Honorary Professor, Department of Primary Care and Public Health, Cardiff University, University Hospital, Cardiff CF14 4YS, UK. E-mail: pelwood{at}doctors.org.uk
Accepted 30 June 2008
In 1964 John Yudkin and colleagues1 published a report on sucrose intake by patients with vascular disease and control subjects. The mean sugar intake of the patients was nearly twice as high as that of the control subjects and much of the additional sugar appeared to have been taken in cups of tea and coffee. This focus on sucrose is strangely inconsistent with the far-reaching conclusion drawn in an earlier paper by Yudkin2 that it is ‘difficult to support any theory which supposes a single dietary cause of coronary thrombosis ... (and) it is suggested that relative over-consumption of food associated with reduced physical exercise, may be one of several causes of the disease’.

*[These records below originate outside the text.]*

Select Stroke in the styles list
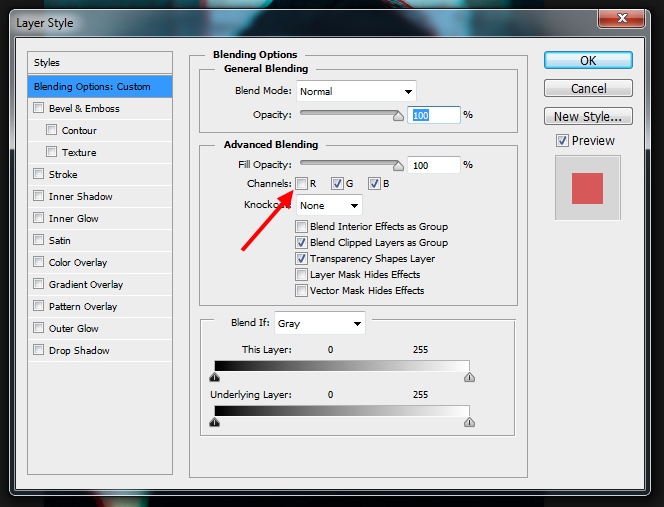coord(63,175)
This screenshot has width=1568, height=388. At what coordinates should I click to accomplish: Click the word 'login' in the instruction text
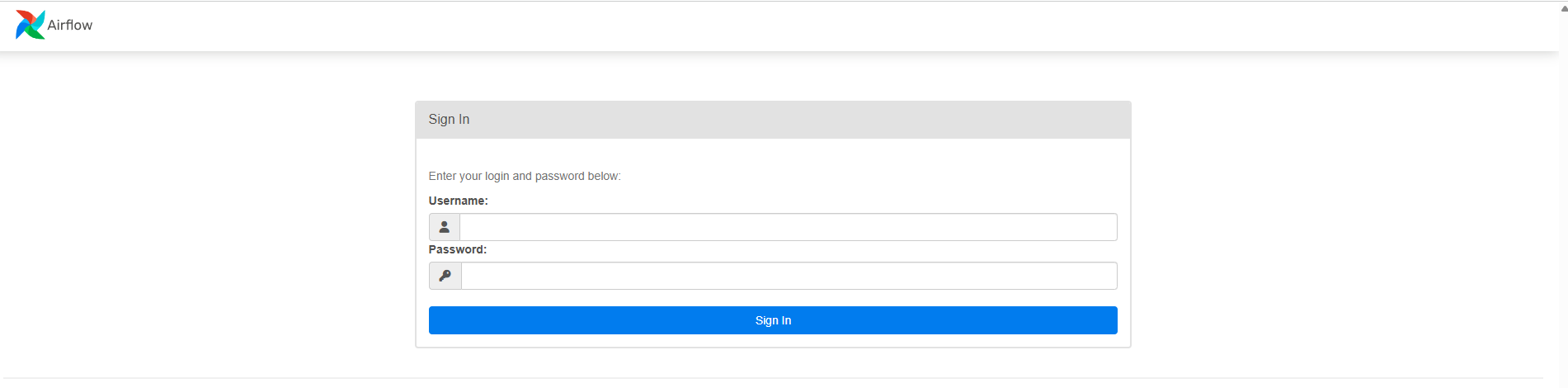coord(497,176)
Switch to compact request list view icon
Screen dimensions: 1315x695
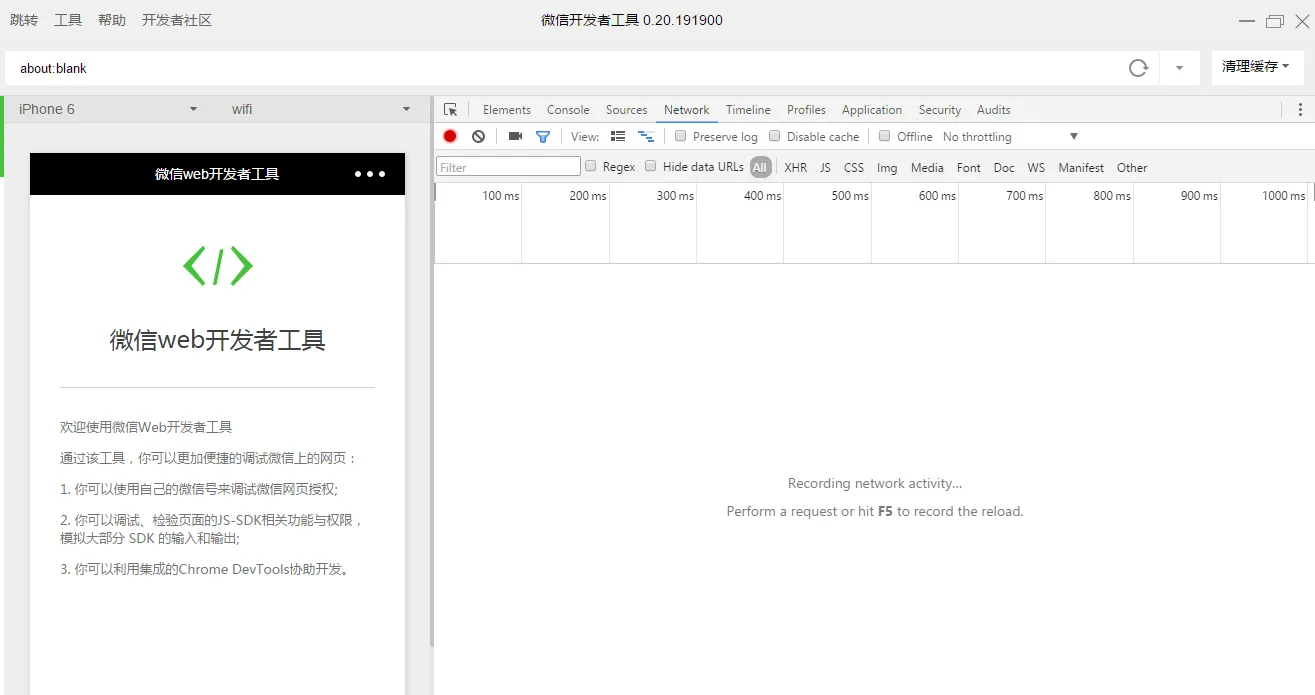pos(618,136)
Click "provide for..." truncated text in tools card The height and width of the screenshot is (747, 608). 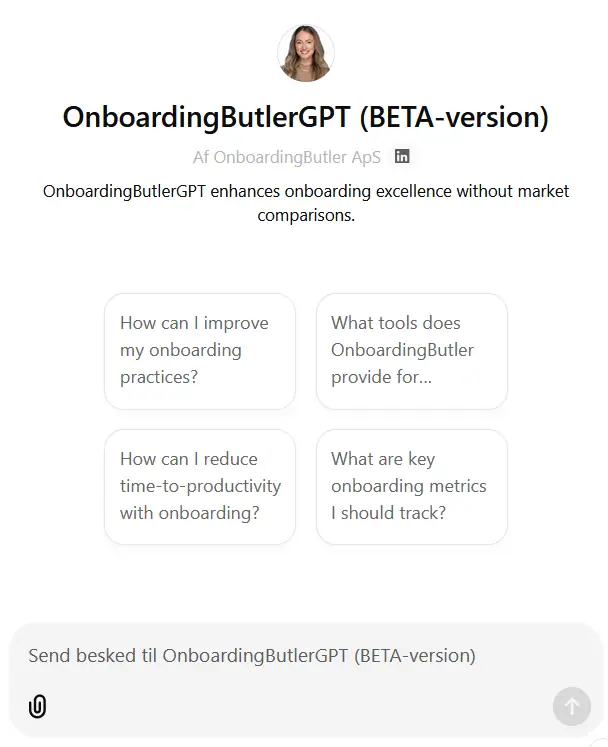coord(381,378)
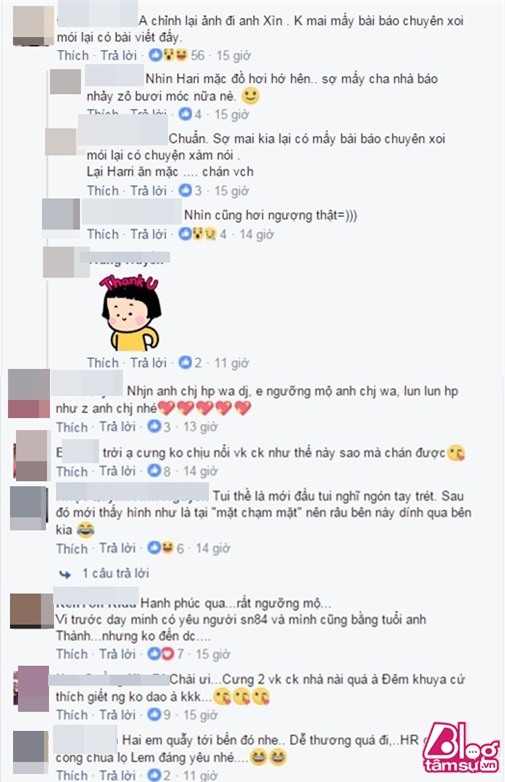505x782 pixels.
Task: Click like icon with 8 reactions
Action: (x=154, y=471)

The mention of sucrose, however, stimulated a number of reports. These either refuted the relevance of sucrose3,4 or suggested that factors other than sucrose explained the association of heart disease with the drinking of these beverages. Thus, coffee5–7 or the cigarettes smoked along with the drinks8 were suggested. Jeffrey Segall however pointed out with surprise that no one seemed to have considered that milk added to the drinks could be the harmful component and he supported this hypothesis with ‘strong’ correlations between national per caput consumption of milk and mortality rates within 43 countries.9
In his 1980 paper, Segall refined his hypothesis about milk and asked: ‘Is lactose a dietary risk factor for ischaemic heart disease?’ and he answered this by showing a significant correlation between estimates of the prevalence of lactose malabsorption, used as an inverse surrogate for lactose absorption within 23 ethnic groups and ischaemic heart disease mortality.10 The validity of this surrogate for lactose ingestion was tested against data for the national per capita milk intake in 19 of the countries. Segall expressed his conclusions with caution, stating that ‘if the correlation reported previously between milk consumption and IHD mortality is causal, lactose could be the responsible dietary factor’.
Segall proposed no possible mechanism whereby lactose might affect vascular disease. In 1988, however, Strain pointed out that absorption of copper, a nutrient involved in a number of mechanisms relevant to vascular disease, including defence against free radicals, could be compromised by lactose.11 Furthermore, experimental evidence that is supportive of the hypothesis comes from a study of the water flea (Daphnia pulex) in which exposure to lactose causes an inhibition of heart rate and severe arrhythmia.12 While all this fulfils many of the criteria proposed by Bradford Hill for judging the causal nature of an association, yet an adequate evaluation of a complex food such as milk, cannot be based on evidence relating to one possible mechanism.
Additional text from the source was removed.